Whether you have a manageable or overwhelming collection of beauty products, shopping your stash is a great method to rediscover old favorites, wear products in new ways, and get those creative juices flowing. In what is likely going to end up being a series on how to “shop your stash,” I wanted to focus this post on how to create new shades by using products you already own by altering finishes, depths, undertones, and even changing up how you might think about where and how to use certain products.
What is shopping your stash anyway? Instead of purchasing something new and shiny, you turn to what you own to find something similar or a combination of products that can achieve a similar effect or look, and it also works for those who often find themselves wanting something new but are trying to reduce purchases. It’s really about using what you have to satisfy your current needs or wants.

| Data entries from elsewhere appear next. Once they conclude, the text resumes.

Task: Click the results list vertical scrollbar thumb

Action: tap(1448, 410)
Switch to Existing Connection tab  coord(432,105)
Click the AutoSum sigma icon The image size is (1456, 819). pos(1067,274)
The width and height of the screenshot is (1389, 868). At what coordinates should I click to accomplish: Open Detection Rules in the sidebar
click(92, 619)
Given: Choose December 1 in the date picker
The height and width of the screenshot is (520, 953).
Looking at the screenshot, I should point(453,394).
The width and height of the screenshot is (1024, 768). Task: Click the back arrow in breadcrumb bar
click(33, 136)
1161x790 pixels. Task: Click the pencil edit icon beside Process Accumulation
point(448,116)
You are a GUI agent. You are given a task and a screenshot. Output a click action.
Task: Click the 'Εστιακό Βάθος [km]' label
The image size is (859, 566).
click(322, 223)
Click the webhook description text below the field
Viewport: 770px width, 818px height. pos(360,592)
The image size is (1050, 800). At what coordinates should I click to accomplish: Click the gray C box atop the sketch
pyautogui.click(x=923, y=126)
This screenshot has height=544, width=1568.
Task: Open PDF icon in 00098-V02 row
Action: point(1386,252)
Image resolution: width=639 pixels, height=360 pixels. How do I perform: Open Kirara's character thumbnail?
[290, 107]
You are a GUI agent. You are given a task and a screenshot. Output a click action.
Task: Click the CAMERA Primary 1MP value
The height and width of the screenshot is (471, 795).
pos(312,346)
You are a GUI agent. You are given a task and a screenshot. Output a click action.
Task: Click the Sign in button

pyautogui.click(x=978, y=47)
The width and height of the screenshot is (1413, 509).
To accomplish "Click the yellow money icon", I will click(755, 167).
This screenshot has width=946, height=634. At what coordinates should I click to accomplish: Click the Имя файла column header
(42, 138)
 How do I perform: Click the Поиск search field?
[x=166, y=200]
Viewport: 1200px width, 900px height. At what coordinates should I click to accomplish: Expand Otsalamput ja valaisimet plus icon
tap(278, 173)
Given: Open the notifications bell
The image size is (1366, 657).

Layer mattes and shimmers to create new finishes and depths.
One of the easiest way to breathe new life into the shades you own is through layering them together, and one of my favorites, which I find particularly easy to do it, is applying a matte shade first and topping with something shimmery or glittery. This exercise is also good to use sheerer products, too, as sheerer ones allow the matte shade to come through more. If you think about the process of applying eyeshadow, we’re often taking at least two shades and making them meet in the middle by blending them together–so why not take that principle but do it on the same area? That’s what this section is all about but, of course, applying the principle to eyes, lips, and cheeks!
A layered lip look to create a dimensional, metallic green lip color | Look Details
Here are some examples:
- Apply a matte lipstick all-over the lips and top with a sheer, sparkly gloss to add shine and sparkle while allowing the matte lipstick to come through a lot. (See it in action here, plus bonus: loose glitter!)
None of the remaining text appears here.